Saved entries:

┄┄┄┄┄┄

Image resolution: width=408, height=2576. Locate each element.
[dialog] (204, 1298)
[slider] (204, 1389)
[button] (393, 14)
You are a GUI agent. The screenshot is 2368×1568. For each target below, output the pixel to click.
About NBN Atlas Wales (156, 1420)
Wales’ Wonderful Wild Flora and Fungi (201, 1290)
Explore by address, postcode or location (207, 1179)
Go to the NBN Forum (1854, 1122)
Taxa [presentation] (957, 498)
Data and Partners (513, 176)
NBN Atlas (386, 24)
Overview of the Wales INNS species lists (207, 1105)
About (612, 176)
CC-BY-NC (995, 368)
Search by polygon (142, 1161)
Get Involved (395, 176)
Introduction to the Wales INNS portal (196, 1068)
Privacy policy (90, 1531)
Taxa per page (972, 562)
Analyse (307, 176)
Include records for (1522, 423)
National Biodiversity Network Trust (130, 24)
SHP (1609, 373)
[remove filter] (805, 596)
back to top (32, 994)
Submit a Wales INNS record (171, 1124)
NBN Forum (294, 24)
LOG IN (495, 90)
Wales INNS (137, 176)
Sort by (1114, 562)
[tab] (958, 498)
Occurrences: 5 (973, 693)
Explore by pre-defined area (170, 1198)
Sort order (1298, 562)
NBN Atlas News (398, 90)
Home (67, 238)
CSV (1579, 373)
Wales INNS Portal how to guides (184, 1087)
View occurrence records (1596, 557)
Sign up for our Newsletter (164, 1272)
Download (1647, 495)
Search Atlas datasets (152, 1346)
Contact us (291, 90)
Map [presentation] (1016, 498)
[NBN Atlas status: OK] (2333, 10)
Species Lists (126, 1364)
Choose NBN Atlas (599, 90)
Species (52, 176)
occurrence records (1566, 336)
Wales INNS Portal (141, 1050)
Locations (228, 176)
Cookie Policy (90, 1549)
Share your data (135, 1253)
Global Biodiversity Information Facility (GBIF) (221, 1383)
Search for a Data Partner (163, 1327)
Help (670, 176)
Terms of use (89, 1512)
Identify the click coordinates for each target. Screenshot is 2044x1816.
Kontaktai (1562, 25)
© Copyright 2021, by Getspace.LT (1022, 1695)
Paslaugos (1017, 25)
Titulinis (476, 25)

┄┄┄┄┄┄

Apply a filter for "INNS" to the entries and show each line that passes.

▶ [ANSWER AREA]
Overview of the Wales INNS species lists (207, 1105)
Introduction to the Wales INNS portal (196, 1068)
Submit a Wales INNS record (171, 1124)
Wales INNS (137, 176)
Wales INNS Portal how to guides (184, 1087)
Wales INNS Portal (141, 1050)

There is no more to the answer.